Mitchell Stern, police chief in Verona, New Jersey, said the department received an email April 14 from a Chinese student in the United Kingdom concerned about another Chinese student at the Verona Academy of Fine Arts in Italy.

After trying to find contact information for the Italian police department of the same name and the Italian embassy, he eventually got in touch with Interpol, a network of police forces around the world.

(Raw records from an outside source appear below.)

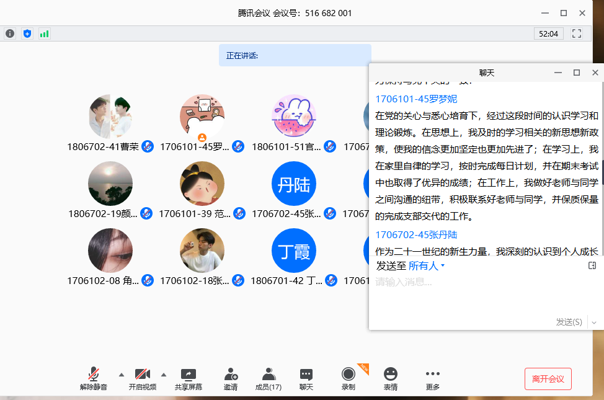Screen dimensions: 604x400
Task: Click the red 离开会议 button
Action: 548,379
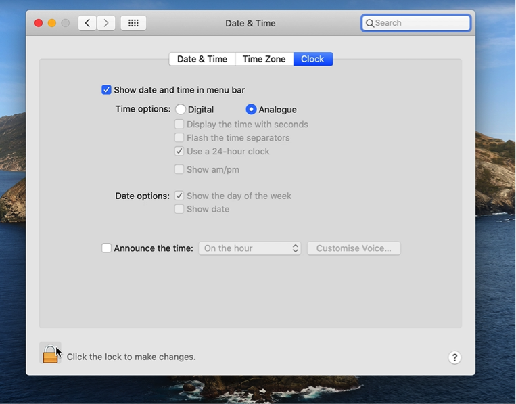The width and height of the screenshot is (516, 404).
Task: Click the Customise Voice button
Action: pyautogui.click(x=354, y=248)
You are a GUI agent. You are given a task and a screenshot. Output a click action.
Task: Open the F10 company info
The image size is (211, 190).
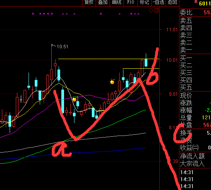[x=130, y=3]
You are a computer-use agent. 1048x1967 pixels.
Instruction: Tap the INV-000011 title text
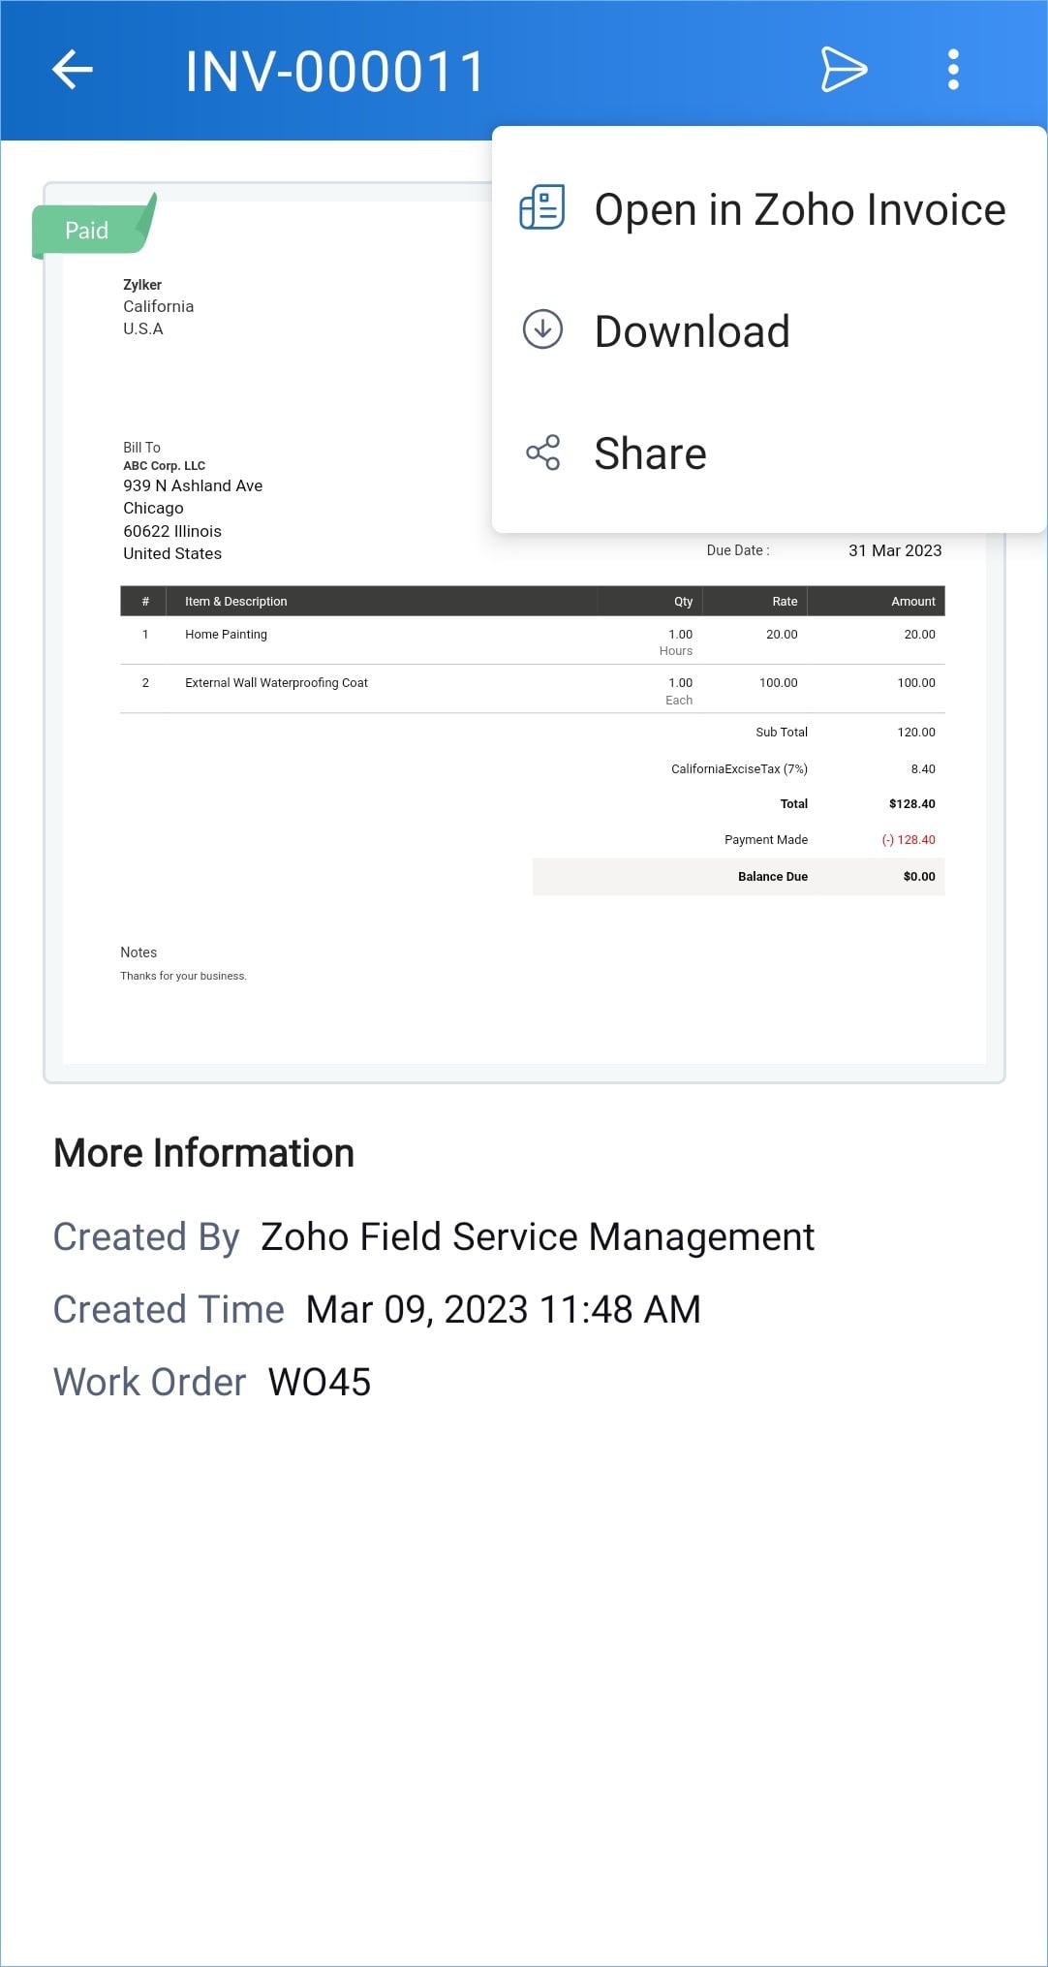334,72
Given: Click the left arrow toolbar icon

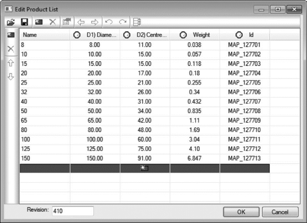Looking at the screenshot, I should pos(81,22).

Interpol forwarded it to the state police in Italy.

The student was found with her wrists partially slit and with a half-empty bottle of antidepressants when local police arrived at her apartment, the Italian Interior Ministry said in a statement.

The student had told her friend in an online chat that she was going to harm herself, Stern said.

Stern said the 30-member Verona, New Jersey, police department occasionally gets emails looking for lost luggage or reporting thefts in Verona, Italy, but nothing at the same magnitude as last Thursday's.

Stern said he wouldn't have shared the story, but Italian authorities saw it as an opportunity to show how police work together.

Mississippi
Gang members convicted of racketeering

JACKSON, Miss. (AP) - Federal prosecutors say two members of the Aryan Brotherhood of Mississippi have been convicted on charges including racketeering and murder.

A news release from the U.S. Justice Department says 44-year-old Frank George Owens of D'Iberville and 35-year-old Eric Glenn Parker of Richton were convicted last week.

The guilty verdict from a federal jury followed guilty pleas by 40 others involved in the case.

The indictment in the case said Owens, Parker and others murdered a subordinate Aryan Brotherhood gang member, Michael Hudson, in 2010 because they believed he owed a drug debt to the gang.

Each could be sentenced to life in prison. No sentencing date has been set.

The Justice Department describes the Aryan Brotherhood as a violent "whites only" group that operates inside and outside of state prisons.